俺は高校に入学した頃から、笹凪アパートというアパートに住んでいる。その理由について、周囲には「よりレベルの高い教育を受けたい」「いずれ、親元から自立しないといけないから」と告げているが、これは建前。本当の理由は、別にある。その背景にはアイツの存在があったからだ。アイツのせいで、俺の小学・中学時代は滅茶苦茶にされ、アイツから逃れる為に一人暮らし(今は違うが)を始めたと言っても過言ではない。

アイツは、俺が通う高校に入れる程の学力は無いし、今後二度と会う事は無いと思っていた。あの時が来るまでは……。


 それはある日の放課後、俺が部活を終えて、自宅に帰る途中のことだった。

 校門の前に、一人の女の子が立っていた。着ているブレザーの制服からして、ヨソの高校の生徒だ。外見は可愛らしく、こげ茶のお団子が頭に一つ乗っかっており、ぱっちりとした円らな瞳。そして、制服の上から大きく膨らんだ胸が目に付く。何人かの男なら、彼女に一目惚れしても、おかしくなさそうだが、俺は彼女を見た途端、何故か全身に悪寒が走った。何で、アイツがこんな所にいるんだ? アイツは確か、地元の商業高校に行ったはずなのだが……あぁ、そうか。多分、アイツと顔はよく似ているけど、別人か。この学校に来たのも、きっと自分の彼氏が来るのを待っているからに違いない。そう思った矢先だった。

「達也君!」

 女の子は、俺を見るなり、明るく大きな声で俺に駆け寄って来て、俺を強く抱きしめた。

「うわー、会いたかったー! 私、今までずっと一人だったから寂しくって、ここまで来ちゃったー! 達也君を探すのに、結構苦労したけど、それでもこうして会えたんだから、凄く嬉しいー!」

 俺に会えて凄く嬉しかったのか、かなりギュッと強く抱きしめられているのが……って、あああっ! 俺の胸に彼女の柔らかい二つのクッションが……このままだと、心臓発作が起きて死んでしまいそうだ!

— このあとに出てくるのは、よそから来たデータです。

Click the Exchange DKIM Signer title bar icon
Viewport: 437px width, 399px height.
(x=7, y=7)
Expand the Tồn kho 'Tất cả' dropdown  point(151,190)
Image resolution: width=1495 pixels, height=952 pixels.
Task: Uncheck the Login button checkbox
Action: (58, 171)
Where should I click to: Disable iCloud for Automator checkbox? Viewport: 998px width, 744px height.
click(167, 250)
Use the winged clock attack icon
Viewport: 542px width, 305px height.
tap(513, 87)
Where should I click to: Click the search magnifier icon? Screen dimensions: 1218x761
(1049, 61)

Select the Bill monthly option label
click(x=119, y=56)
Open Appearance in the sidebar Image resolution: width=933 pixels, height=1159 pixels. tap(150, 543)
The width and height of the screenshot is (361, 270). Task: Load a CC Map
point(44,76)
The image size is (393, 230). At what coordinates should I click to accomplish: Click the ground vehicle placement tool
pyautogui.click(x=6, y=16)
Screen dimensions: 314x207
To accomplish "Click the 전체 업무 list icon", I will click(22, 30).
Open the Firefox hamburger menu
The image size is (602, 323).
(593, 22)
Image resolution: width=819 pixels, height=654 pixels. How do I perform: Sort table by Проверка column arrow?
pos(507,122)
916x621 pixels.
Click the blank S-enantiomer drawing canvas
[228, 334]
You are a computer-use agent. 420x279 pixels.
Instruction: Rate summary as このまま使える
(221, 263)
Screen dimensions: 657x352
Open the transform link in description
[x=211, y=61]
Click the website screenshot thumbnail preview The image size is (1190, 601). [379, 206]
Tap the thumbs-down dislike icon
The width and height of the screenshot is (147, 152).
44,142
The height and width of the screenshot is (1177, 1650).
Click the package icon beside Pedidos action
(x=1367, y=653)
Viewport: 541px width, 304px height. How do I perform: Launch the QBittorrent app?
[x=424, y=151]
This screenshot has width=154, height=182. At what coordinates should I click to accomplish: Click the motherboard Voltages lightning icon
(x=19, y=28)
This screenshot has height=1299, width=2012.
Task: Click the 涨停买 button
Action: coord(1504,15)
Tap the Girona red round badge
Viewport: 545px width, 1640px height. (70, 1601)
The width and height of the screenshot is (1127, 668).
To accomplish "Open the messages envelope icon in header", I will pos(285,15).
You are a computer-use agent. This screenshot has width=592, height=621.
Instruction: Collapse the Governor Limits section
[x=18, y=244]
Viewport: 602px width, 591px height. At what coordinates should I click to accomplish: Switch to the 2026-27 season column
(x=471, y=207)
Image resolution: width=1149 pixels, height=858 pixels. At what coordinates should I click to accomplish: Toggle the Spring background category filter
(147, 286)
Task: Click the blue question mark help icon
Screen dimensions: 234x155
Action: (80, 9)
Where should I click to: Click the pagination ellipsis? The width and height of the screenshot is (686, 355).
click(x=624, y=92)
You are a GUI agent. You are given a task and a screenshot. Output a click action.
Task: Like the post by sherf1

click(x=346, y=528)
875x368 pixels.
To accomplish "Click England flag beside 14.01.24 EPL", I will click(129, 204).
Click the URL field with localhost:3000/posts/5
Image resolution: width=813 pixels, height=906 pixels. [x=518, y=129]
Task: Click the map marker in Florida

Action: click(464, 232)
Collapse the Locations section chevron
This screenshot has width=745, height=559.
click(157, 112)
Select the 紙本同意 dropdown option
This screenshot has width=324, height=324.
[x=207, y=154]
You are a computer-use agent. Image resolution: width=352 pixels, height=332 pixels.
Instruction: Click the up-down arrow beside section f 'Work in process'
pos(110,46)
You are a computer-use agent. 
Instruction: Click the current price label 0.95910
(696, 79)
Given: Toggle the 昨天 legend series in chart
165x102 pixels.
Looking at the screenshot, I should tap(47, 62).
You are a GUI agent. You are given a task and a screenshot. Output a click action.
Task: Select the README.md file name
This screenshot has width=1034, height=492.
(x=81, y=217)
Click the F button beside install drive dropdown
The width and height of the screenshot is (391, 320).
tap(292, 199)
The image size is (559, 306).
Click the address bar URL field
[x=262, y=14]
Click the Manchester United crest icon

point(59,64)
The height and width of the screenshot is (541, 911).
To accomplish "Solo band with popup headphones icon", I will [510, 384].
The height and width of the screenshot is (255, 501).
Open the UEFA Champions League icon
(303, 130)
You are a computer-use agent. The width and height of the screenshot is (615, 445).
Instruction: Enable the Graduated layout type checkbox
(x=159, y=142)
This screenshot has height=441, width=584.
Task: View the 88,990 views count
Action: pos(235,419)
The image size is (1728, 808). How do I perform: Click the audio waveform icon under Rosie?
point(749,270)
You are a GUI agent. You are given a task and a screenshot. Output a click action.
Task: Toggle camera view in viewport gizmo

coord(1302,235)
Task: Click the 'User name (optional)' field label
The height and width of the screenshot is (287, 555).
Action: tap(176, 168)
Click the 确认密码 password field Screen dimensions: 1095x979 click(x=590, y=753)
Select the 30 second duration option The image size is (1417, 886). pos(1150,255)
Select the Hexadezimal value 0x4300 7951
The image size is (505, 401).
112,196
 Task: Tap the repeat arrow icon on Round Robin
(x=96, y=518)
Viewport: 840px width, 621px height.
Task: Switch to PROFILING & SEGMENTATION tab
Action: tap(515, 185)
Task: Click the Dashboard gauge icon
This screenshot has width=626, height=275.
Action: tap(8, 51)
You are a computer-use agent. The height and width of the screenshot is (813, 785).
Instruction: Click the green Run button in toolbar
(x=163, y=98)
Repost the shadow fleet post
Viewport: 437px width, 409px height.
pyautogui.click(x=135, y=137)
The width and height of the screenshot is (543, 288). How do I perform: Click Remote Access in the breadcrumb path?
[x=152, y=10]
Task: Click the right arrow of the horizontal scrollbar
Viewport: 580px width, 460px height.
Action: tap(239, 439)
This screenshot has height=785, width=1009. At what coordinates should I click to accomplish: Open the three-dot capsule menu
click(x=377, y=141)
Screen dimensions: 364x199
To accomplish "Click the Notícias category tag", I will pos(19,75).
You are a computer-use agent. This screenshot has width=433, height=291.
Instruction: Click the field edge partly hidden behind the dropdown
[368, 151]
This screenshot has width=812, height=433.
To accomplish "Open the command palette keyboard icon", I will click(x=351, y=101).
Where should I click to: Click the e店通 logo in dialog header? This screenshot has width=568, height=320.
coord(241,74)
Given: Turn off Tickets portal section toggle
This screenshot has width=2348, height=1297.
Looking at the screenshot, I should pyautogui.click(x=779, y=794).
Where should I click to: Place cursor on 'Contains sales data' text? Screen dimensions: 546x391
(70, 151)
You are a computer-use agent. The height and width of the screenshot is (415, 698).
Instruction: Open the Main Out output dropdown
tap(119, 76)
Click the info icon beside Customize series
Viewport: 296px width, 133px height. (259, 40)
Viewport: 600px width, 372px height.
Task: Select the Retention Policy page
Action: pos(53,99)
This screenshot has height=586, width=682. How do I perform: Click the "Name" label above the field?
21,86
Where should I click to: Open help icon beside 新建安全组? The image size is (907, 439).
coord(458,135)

「やめろ、やめろ! こんな所で抱きつくなー! 変な目で見られるから、離してくれー!」

 そう言って、女を突き飛ばす様に身を離すと、女の子はドシンと尻餅をついた。

「痛いですー。せっかく会えたのに、突き飛ばすなんて酷いですー」

 女の子は尻をさすりながら言った。

「酷いです、じゃない! こんな所まで来て何しに来たんだよ、芽衣子」

 俺は女の子の名前を呼んだ。

「だって私、達也君に会いたくて、わざわざここまでやって来たんだもん」

「つーか、お前、地元の商業高校に行ったんじゃなかったのか?」

「そうだけど、達也君がいなくて寂しかったの。でも、私、バカだから同じ高校には通えないし。だから、代わりに近くの恵信高校の編入試験を去年の冬に受けて合格したの」

 何という事だ! 近くの高校に編入するというのは、全くの予想外だった。しかも、俺の学校や自宅まで探していたとは! これって、ストーカーじゃないか! だったら、ずっと迷ってくれた方が良かったのに!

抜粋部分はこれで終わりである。